The antitrust laws are intended to regulate businesses as to promote fair competition for the benefit of consumers.  Certain activities constitute per se violations of the antitrust laws, such as price fixing, market allocation and agreements not to compete. 

Notably, the Federal Trade Commission (FTC) has issued Advisory Opinions indicating that a CIN can jointly negotiate rates for competing providers without committing a per se violation of the bar against price fixing, so long as the CIN involves substantial clinical integration measured by four components:

(1) development, implementation and enforcement of detailed, evidence-based clinical practice guidelines;

(2) commitment by all participating physicians to the CIN’s goals and requirements, despite associated restrictions on the physician’s independent decision-making;

(3) measurement and evaluation of each participating provider’s compliance with the guidelines, perhaps through a Quality Assurance Committee; and

(4) investment by all participating providers of the time, energy and capital required to both develop and enforce clinical guidelines and have access to the proper computer infrastructure to facilitate the clinical integration.  FTC, Bureau of Competition, Health Care Div., Norman PHO Advisory Opinion Letter (Feb. 13, 2013).
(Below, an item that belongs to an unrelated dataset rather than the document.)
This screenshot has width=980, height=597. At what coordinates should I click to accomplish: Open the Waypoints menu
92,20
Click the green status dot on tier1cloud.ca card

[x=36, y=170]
If a CIN’s successful clinical integration does not constitute a per se violation, courts apply the fact-intensive “rule of reason” test to determine whether the CIN complies with the antitrust laws.  “A rule of reason analysis determines whether the formation and operation of the joint venture may have a substantial anticompetitive effect and, if so, whether the potential effect is outweighed by any procompetitive efficiencies resulting from the joint venture.”  U.S. DOJ and FTC, Statement 9A: Antitrust Enforcement Policy in Health Care (U.S. DOJ and FTC, Aug. 1996), available at https://www.justice.gov/atr/statements-antitrust-enforcement-policy-health-care#CONTNUM_106 (visited June 28, 2017).

Conclusion

At first blush, certain components to a successful clinical integration strategy may appear to conflict with key laws affecting the healthcare industry.  Compensation arrangements tied to outcome-based financial incentives may  risk violating fraud and abuse laws (Stark, the AKS and the CMP).  Similarly, developing a joint contract negotiation strategy among otherwise competing providers risks an enforcement action by state and federal antitrust regulators.  While CINs have been and continue to be successful when properly advised and structured, compliance with the fraud and abuse and antitrust laws is heavily fact-intensive.  Accordingly, early retention of competent legal counsel can make all the difference.